_Text block_:
▼

Well given my headcannon is now that GMan just kidnaps Kel out of this universe whenever his contract is up and STOLAS is about to murder him, given the whole surviving the canary job, and just sends him flying into the Combine just expecting them to be Gordon Freeman 2.0 (and it probably worked knowing Kel)
I like the implication that there's an ongoing conflict between multiple incredibly advanced intergalactic species and at the center of it is this random sleep deprived guy who likes eating bugs
Fun fact: An unarmed ariral will just grab a hoverboar out of the air and _viciously pummel it until it explodes!_ So yeah, it would definitely be easy for them to do a Mortal Kombat fatality on you if they were so inclined.
dr nose could've just made it so it only plays sfx and spawn meat and tank props around the camp the fact that the whole showdown can be documented like this (or at least the middle to end parts of it) its truly magical
Ikr?! It's amazing! I do apologise for my footage not being the best. I crashed my atv on the way and it would have been quicker to run the way it was stuck and I was panicking trying to decide which group to follow to see more action while also thinking more stuff might just spawn at the treehouse itself too. I think I kept getting knocked over by the Arirals shooting me by accident 😅 but I'll imagine they were just knocking Dr Kel out of the way of the boars instead to keep him safe. I think there are videos on UA-cam that spawn the event in to show the entire fight during the day for a better look though
@@coyo_t Hm... I do not recall any dismemberment by Wisps but there is that freak teleport accident where you find the Gravgun. I do believe that leg belongs to an Ariral.

▲

_To be done_:
Carry on the comment thread about Dr. Kel and the Arirals from where it ends.

_Dataset section_:
▼

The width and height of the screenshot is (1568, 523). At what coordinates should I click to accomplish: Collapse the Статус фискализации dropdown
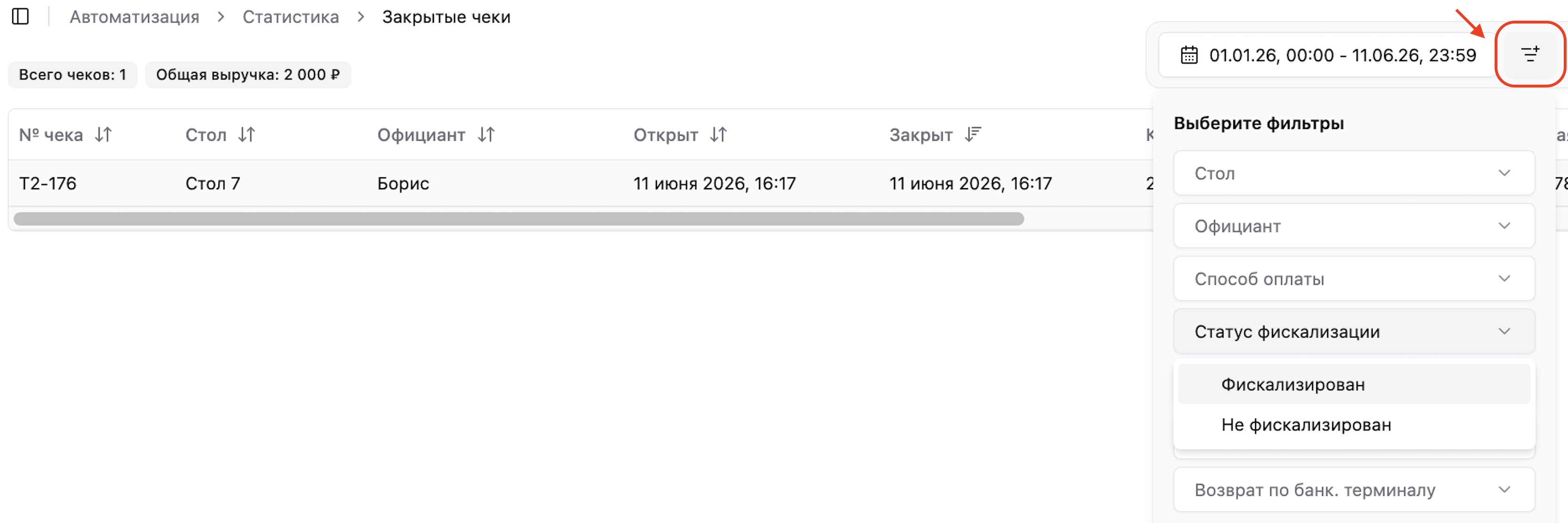tap(1354, 332)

▲

_Task response_:
@@westnekon2106 i could be conflating it with that yeah, those legs are from a Short i cant remember where i picked up that they have a Short with them
@westnekon2106 my personal headcanon is that there are only the two that Picnic and decide to stay at the treehouse but they called for backup shortly after the wisps to hang about not too far in space so they could easily pop in in case of any more hostile entities like this because no way that tiny lil treehouse is enough for the 10 or so that show up for this fight lol
I just wonder what's going through Dr. Bao's head as he looks through the drones cam only to see the battle of Geonosis happening and Kel somehow in it.
Well they're dudes in life support, also satanic, and of course a mayor nuisance for eveyone else, those are all their "pets" rather than anything serious, probs trying to see if Kel was going to help the arirs we'll have to wait and see what Nose brings later Edit: in the nose verse being satanic/demonic means you're weak and constantly decaying but powerful as all fuck, so yeah
The Grays seem to be hostile to everything else, considering what we see of their behavior, some grungy Predator-type culture that sees others as experiment subjects or prey. What's with mutilating wild boars into omnicidal weapons, randomly killing people (like the splattered occupant of the dropped car wreck) or dropping in autonomous weapons to hunt down the other inhabitants of the forest. Arirals likely just recognize this and shoot on sight.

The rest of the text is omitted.